The Washington-based UN agency has admitted this week that in recent years crypto assets have gone from being “niche products” to having more of a mainstream influence.
In a new report, officials noted that crypto assets have decisively shifted away from being assets without much impact to the wider public to ones used for investments, hedges against weak currencies, and as payment instruments.
This is a big deal.
The fact that such an influential global financial agency as the IMF is finally getting on board is an important step towards universal credibility, legitimacy and mass adoption of cryptocurrencies.
It’s especially important as the IMF has not always been on the right side of history with crypto assets. Indeed, it has appeared that it has been almost frightened of the inevitable future of finance.

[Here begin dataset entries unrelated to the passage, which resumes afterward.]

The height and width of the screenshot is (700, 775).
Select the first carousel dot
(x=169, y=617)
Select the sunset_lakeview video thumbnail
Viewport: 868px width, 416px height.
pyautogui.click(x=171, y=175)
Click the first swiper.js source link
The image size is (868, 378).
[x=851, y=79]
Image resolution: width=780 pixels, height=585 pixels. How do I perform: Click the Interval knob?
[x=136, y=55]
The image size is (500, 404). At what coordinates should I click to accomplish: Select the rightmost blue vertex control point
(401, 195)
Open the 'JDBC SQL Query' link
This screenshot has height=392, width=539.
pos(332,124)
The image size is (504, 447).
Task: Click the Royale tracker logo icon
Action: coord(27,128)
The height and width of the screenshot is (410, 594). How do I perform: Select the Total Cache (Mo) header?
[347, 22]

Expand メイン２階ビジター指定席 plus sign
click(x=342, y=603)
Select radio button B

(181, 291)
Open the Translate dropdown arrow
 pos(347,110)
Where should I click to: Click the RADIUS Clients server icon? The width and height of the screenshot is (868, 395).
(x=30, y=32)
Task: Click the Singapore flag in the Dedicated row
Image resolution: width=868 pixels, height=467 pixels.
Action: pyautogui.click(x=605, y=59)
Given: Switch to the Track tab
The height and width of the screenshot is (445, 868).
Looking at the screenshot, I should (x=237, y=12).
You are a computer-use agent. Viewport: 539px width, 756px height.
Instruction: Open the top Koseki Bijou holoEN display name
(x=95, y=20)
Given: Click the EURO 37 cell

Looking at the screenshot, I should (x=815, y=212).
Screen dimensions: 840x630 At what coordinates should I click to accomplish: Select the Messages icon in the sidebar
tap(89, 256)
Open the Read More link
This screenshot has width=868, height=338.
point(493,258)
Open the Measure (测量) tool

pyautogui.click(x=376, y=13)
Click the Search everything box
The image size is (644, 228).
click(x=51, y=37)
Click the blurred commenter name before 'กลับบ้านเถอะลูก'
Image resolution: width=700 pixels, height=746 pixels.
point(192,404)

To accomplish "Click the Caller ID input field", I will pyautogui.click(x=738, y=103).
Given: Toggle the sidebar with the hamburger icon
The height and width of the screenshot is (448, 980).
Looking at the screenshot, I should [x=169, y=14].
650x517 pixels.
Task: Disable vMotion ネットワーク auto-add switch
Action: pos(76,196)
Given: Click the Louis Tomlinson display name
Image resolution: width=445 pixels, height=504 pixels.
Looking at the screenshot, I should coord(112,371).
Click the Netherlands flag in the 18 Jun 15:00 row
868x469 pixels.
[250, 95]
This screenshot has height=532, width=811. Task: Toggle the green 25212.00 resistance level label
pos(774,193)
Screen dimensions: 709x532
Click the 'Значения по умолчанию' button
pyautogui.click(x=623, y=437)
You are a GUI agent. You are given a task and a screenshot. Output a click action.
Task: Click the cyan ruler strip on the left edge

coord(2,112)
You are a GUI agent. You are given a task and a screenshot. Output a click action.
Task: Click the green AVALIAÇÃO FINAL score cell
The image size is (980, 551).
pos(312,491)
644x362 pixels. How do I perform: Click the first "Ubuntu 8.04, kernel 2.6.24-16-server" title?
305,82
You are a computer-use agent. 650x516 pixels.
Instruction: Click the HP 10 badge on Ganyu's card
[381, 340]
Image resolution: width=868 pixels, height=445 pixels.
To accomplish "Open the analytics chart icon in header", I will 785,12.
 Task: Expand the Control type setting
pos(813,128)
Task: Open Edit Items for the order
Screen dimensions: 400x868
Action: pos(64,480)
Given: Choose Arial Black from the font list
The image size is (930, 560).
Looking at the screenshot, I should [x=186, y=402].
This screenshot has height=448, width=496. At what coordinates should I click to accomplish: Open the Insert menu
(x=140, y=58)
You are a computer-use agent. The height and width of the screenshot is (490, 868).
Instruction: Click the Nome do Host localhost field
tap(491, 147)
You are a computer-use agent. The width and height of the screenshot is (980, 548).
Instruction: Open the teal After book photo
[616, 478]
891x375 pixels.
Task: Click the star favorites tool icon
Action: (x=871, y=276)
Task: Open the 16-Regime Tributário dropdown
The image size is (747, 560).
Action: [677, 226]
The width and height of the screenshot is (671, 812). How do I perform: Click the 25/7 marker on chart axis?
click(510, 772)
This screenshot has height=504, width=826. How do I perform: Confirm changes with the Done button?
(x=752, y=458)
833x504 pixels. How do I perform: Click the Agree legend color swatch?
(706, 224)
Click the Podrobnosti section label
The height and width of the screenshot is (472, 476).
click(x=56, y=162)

Last year, the IMF demanded that El Salvador, which became the first country to adopt Bitcoin as legal tender, abandon the plans.
As I said at the time, “the IMF asking a pioneering sovereign nation to drop a future-focused financial policy that attempts to bring it out of financial instability and a reliance on another country’s currency shows the institution to be outdated.
“Why do they continue to want to pile on debts to poorer countries that they know are unlikely to be able to repay using traditional currencies? Is the IMF worried about the domino effect of nation-state adoption that might weaken their dominant global influence? If so, is this a warning shot to those countries?”
The recent apparent u-turn on cryptocurrencies from the Fund is, then, to be championed.
I’m also wholeheartedly supporting the IMF’s calls in this report for regulation of the crypto market. It’s something I have been urging for many years.
As digital currencies, including Bitcoin, are set to play an ever greater role in the international financial system, they must be held to the same regulatory scrutiny as other parts of the system.
The IMF might have been late to the party, but better late than never.